Benim sesimi duydu ve heyecanlı gözlerle bana bakmaya başladı. Şaşırmış gibiydi tabi her zaman kızıl gözlü bir çocuk görmek pek rastlanan ni olay değil sonuçta. Bana elindeki kılıcı verdi ama karşımdakiler birer birer gelmiyordu ve çok hızlılardı. Kılıcın bir işe yaramayacağını biliyordum ama yinede kılıçlardan hoşlandığım için kılıcı bırakamadım. Kapının arkasındaki çocuk kapının kolunu çevirip açtı. Kafamı ''hadi len ordan'' der gibi salladım kapıdan çıktım ve kapıyı kapattık. Bunlar yaklaşık 6 saniyede olup bitti insanlar bazen hiç konuşmadan iletişim kurabilir değil mi? Bu kişiyle aramızda olan olay da hiç kelime olmadan iç güdüye dayalı olduğundan herşey çok hızlı gerçekleşti. Bu arada söylemem gerekir ki deliler birbirine vurup vurup düşündükleri için bana ulaşmaları daha uzun sürdü. Notlara eklemek lazım.

'' Deliler çok sayıda ve geniş alanda olurlarsa yavaşlar çünkü arkadakiler öne geçmek için diğerinin ayağından kolundan tutuyorlar, birbirlerini geçmek için öndekileri çekiyorlardı. ''

Koşu yarışındaki insanların delirdiğini düşünün birbirlerine zarar vererek öne geçmeye çalışırlar. İnsanlık olmadıktan sonra biz insanlar biliyoruz ki dünyanın en yırtıcı hayvanları oluyoruz. Tabi ki insanlıktan çıkan birisine göre böyle bir olay söz konusu bile olmaz. Bu olaydan öncede insanlık dışı olaylar insanlar tarafından yapılmadı mı? Bir insanı hisleri olmadan ve şiddet duygusu hariç hiç bir duygusu olmadan hayal edin. İşte karşımızda ki şeyler onlar.

+ Kardeşim benim adım Kurt seninki nedir?
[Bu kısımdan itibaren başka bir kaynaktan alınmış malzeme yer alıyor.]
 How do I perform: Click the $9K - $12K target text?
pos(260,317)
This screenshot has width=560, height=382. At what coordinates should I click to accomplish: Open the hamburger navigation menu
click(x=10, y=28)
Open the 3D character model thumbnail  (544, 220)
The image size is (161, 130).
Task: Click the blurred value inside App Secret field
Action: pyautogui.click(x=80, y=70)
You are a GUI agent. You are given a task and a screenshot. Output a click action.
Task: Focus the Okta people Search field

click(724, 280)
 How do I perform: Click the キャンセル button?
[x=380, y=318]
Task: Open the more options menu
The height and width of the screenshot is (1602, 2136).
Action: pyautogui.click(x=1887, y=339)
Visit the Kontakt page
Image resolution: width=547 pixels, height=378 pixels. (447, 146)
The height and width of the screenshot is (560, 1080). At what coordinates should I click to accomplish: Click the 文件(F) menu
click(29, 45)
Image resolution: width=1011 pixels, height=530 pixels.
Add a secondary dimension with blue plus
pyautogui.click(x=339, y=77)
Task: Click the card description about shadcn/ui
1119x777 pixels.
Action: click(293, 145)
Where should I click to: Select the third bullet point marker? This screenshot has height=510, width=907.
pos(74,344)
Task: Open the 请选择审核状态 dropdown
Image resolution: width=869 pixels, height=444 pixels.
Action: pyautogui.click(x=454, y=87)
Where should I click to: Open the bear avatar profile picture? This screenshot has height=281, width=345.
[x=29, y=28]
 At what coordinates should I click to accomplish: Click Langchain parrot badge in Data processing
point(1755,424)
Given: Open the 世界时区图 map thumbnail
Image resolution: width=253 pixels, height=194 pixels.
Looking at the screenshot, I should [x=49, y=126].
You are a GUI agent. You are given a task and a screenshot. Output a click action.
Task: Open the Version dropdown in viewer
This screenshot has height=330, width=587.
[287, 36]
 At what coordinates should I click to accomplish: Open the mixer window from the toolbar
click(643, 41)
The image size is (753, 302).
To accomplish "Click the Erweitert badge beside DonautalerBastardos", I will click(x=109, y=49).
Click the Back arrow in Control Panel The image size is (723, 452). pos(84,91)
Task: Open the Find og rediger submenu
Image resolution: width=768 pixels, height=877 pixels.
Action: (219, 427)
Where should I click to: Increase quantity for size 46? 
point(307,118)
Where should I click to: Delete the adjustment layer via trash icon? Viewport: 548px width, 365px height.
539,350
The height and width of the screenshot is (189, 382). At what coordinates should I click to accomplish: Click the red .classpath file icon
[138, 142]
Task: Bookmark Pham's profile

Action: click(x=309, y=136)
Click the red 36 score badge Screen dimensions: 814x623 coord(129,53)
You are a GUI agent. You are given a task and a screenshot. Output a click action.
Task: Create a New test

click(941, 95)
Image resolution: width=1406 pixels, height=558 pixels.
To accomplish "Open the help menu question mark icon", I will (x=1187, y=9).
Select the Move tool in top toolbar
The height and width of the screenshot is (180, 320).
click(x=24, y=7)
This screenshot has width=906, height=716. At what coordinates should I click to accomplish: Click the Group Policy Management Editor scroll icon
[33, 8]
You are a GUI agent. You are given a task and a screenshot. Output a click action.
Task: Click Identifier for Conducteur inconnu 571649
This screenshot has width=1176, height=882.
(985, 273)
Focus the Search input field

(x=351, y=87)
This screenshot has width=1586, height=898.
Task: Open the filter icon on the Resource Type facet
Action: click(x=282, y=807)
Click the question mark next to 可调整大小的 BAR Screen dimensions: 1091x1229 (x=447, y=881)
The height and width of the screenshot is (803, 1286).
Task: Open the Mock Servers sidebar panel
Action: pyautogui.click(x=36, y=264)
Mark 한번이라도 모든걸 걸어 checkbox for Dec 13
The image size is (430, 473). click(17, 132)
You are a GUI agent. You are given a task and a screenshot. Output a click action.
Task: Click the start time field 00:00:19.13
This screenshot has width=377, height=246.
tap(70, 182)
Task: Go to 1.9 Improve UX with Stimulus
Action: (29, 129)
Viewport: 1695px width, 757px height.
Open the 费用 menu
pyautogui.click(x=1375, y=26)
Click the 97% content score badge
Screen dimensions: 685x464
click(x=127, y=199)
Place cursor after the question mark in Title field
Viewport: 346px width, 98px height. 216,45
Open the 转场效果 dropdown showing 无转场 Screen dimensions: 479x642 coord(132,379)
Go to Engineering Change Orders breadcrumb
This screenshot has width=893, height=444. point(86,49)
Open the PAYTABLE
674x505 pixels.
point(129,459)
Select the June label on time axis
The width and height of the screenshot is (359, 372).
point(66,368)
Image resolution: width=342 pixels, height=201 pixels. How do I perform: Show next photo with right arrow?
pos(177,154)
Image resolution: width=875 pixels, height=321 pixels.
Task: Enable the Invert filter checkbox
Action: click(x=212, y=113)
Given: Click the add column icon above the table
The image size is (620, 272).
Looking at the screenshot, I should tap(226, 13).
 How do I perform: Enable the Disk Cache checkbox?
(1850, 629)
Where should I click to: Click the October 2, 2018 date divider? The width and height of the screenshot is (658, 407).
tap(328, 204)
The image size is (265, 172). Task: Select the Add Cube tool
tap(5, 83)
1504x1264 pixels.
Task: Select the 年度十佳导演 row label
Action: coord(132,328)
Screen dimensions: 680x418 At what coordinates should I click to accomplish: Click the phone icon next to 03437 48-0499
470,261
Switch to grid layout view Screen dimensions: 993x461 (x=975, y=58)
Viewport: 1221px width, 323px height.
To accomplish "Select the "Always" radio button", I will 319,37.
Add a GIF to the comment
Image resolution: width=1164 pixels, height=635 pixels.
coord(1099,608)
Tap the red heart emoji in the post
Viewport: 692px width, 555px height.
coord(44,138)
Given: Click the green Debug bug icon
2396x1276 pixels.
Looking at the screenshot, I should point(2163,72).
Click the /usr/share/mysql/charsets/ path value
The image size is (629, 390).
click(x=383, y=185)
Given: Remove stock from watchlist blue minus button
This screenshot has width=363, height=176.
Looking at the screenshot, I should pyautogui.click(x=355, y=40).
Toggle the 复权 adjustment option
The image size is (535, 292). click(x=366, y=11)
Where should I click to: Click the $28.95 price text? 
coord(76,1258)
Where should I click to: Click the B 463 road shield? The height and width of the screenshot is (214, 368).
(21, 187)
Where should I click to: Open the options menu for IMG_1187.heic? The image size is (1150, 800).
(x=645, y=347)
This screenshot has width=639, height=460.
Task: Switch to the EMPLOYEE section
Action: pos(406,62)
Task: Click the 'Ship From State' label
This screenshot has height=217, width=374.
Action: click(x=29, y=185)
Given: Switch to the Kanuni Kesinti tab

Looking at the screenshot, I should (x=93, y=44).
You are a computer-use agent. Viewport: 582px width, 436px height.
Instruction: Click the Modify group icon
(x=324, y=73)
Ne işin var burda? Bi neden olmadan o kadar fazlasını kendine çekebilmen oldukça zor olsa gerek.

- Ben Ateş. Dediğin gibi eğer bi nedenim olmasaydı kendim sessiz kaçabilirdim. O değilde sen neden böyle düşündün ki?

+ Gözlerin ilgimi çekti ondan önce bakışların ilgimi çekti. Onu bırakta şunları ne yapıcaz?

- En temizi şunları temizleyelim kapının arkasından. Kalbim içerde kaldı almam lazım hehe.

+ Durumlar kötü yani o zaman hızlı olalım Ateş.

Kurt bakışlarıyla ağır adam olduğunu belli ediyordu ve elindeki kılıcını çok ustaca kullanıyordu. Bana gelirsek amatör olduğum her halimden belliydi

Çok ciddi bakışlarıyla kılıcını ustaca kullanıyordu her halinden soğuk ve dik başlı birisi olduğunu belli oluyordu. Orman yeşili gözleri kahverengi saçları ve beyaz teni kişiliği hakkında bana bilgi veriyor aslında. Kapının önündeki delileri indirdik sayesinde. Daha sonra dış kapıdan içeri girdik. Yüzündeki hafif gülümseme Kurt'la iyi anlaşacağımı düşündürdü bana. Binadan içeri girdik odanın kapısını açtık ve Su bana bakarken gözlerinden korktuğu belli oluyordu. Beni görünce yüzünde beliren hafif gülümseme rahatladığının simgesiydi. Artık daha tecrübeliyim ve ondan önemlisi elimde bir kılıç var hehe. Aşağıya inip bakmamız gerekiyor. Dinlendikten sonra tabiki. Aşağıdan hiç ses gelmiyordu. O insanların ses çıkarmaması iyiye işaret değil.